━━━ Material

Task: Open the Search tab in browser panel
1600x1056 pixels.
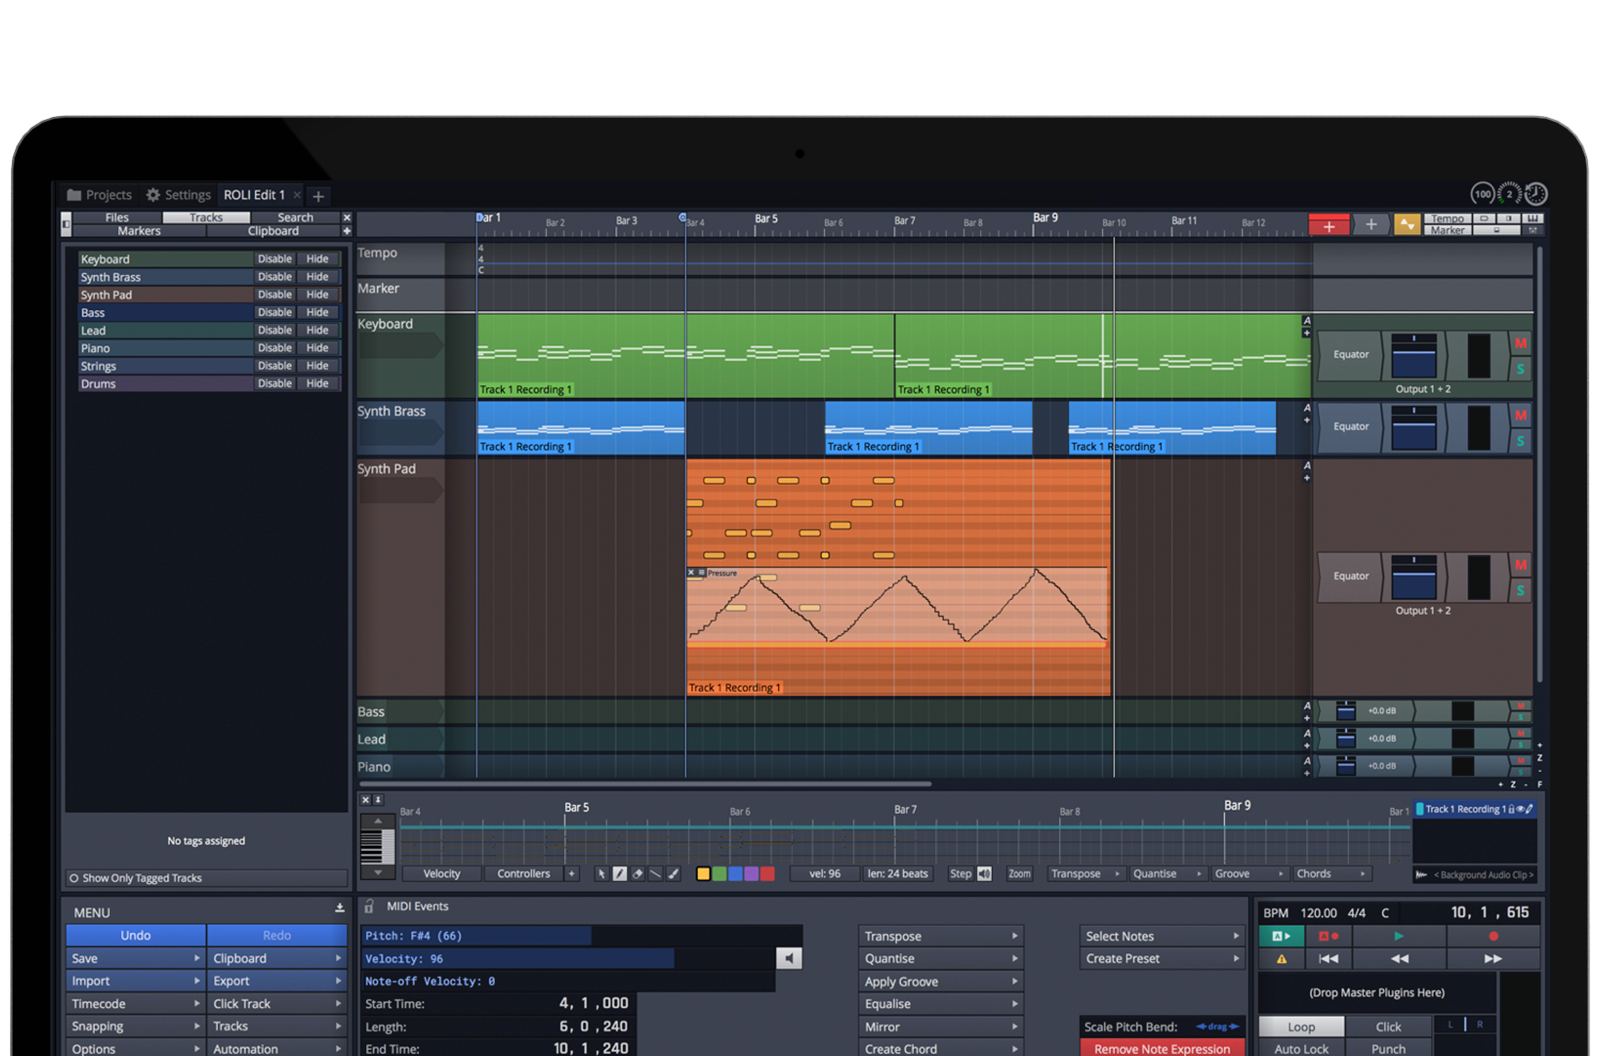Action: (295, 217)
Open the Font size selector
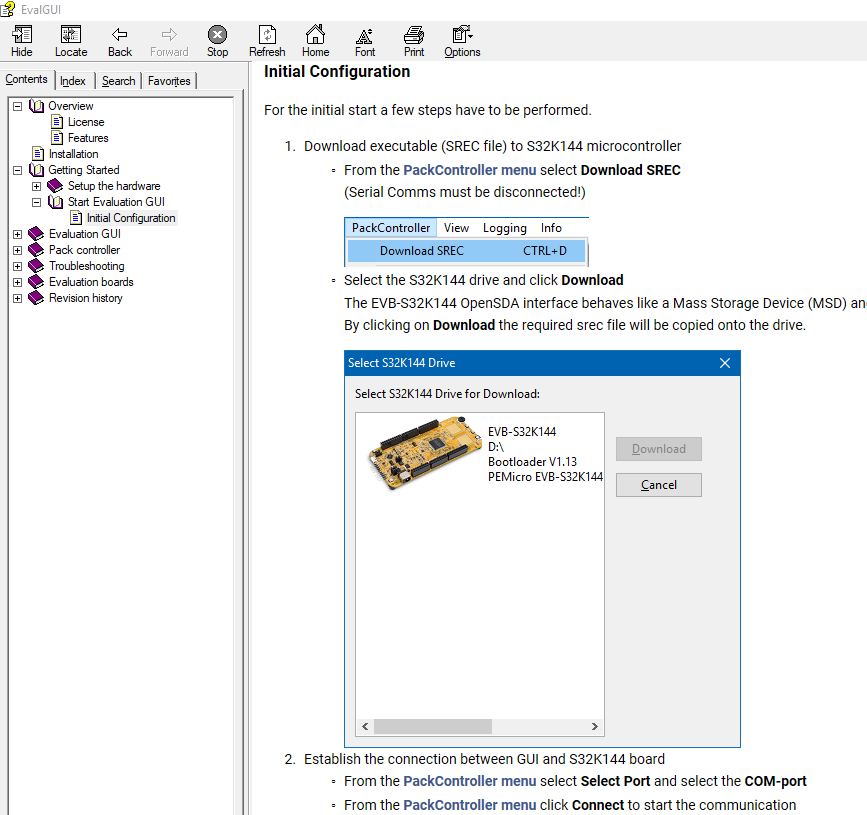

━━━━━━
━━━ Material

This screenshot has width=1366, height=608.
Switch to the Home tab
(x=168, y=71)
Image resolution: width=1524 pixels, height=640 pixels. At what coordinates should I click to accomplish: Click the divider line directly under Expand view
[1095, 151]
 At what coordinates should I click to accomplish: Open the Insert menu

━━━━━━
━━━ Material

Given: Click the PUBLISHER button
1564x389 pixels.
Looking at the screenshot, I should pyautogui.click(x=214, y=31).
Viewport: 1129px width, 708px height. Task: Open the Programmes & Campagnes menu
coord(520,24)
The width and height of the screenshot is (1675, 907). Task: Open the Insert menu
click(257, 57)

━━━━━━

The request: Copy the data starting with the line containing "Viewport: 1129px width, 708px" and going on through the line containing "click(257, 57)", reproducing each line exactly.

Written reply:
Viewport: 1129px width, 708px height. Task: Open the Programmes & Campagnes menu
coord(520,24)
The width and height of the screenshot is (1675, 907). Task: Open the Insert menu
click(257, 57)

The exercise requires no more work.